— start Data listing —
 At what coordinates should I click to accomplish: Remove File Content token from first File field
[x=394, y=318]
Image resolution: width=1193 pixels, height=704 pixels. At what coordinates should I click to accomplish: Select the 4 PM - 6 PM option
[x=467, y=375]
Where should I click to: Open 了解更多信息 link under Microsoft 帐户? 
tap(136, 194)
— end Data listing —
— start Data listing —
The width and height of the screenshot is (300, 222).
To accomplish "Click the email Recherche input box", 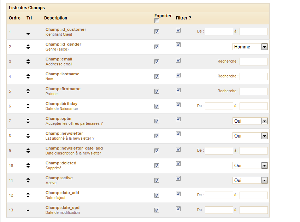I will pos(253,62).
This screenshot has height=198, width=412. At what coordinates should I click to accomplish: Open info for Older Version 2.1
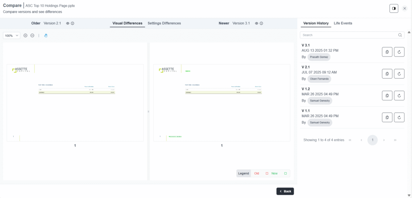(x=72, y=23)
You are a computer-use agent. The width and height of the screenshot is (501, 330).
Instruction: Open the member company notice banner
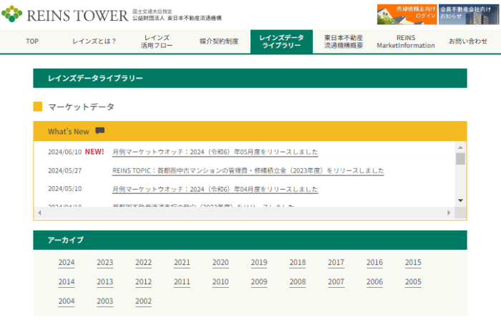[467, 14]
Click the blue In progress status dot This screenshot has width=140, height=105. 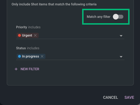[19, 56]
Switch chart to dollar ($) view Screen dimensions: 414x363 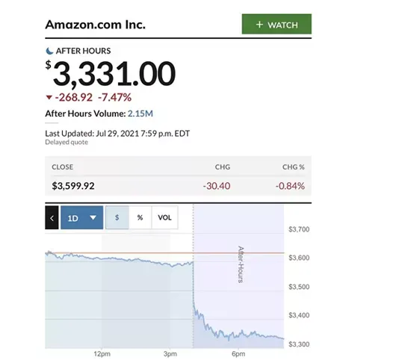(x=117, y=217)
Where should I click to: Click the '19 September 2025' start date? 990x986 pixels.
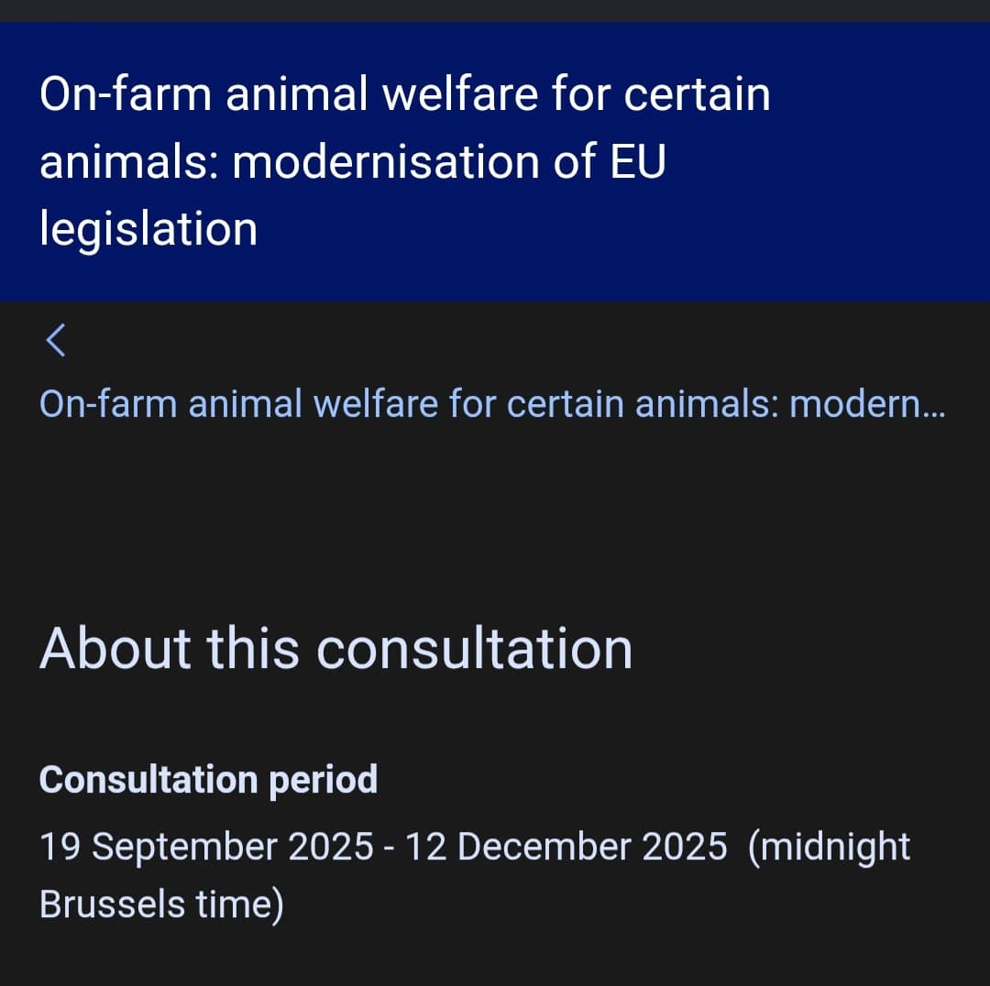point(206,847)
— end Data listing —
— start Data listing —
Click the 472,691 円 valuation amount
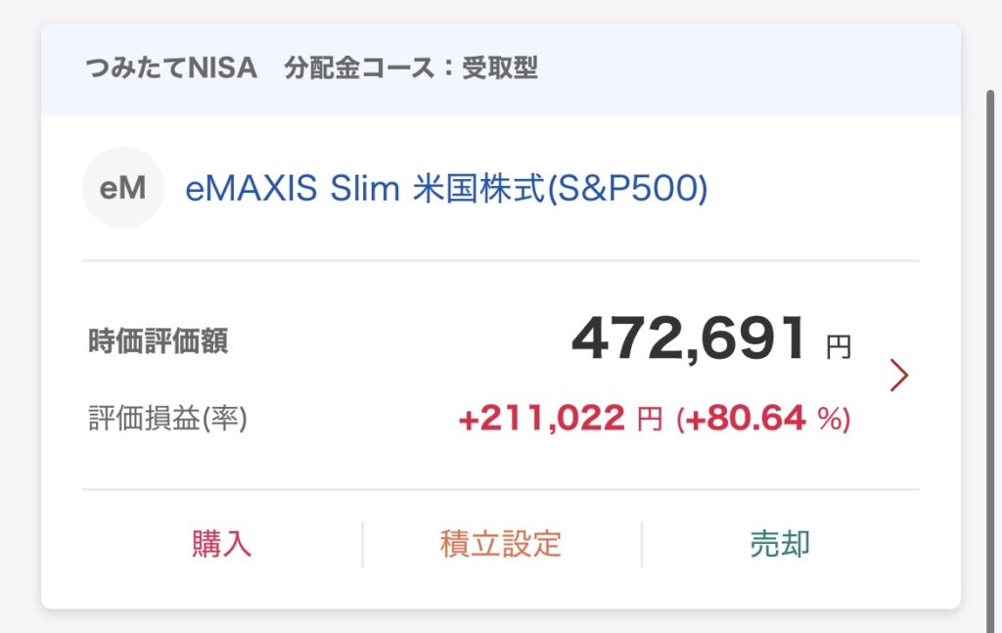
— end Data listing —
■ What is being asked: Rewrite the records starting at the line that contains "This screenshot has height=198, width=412." and ending at the line that contains "(x=72, y=23)", keeping the requests and adding 76 to each coordinate in the answers. Leave the pictures out.

■ Exercise response:
This screenshot has height=198, width=412. At what coordinates should I click to accomplish: Open info for Older Version 2.1
(x=148, y=99)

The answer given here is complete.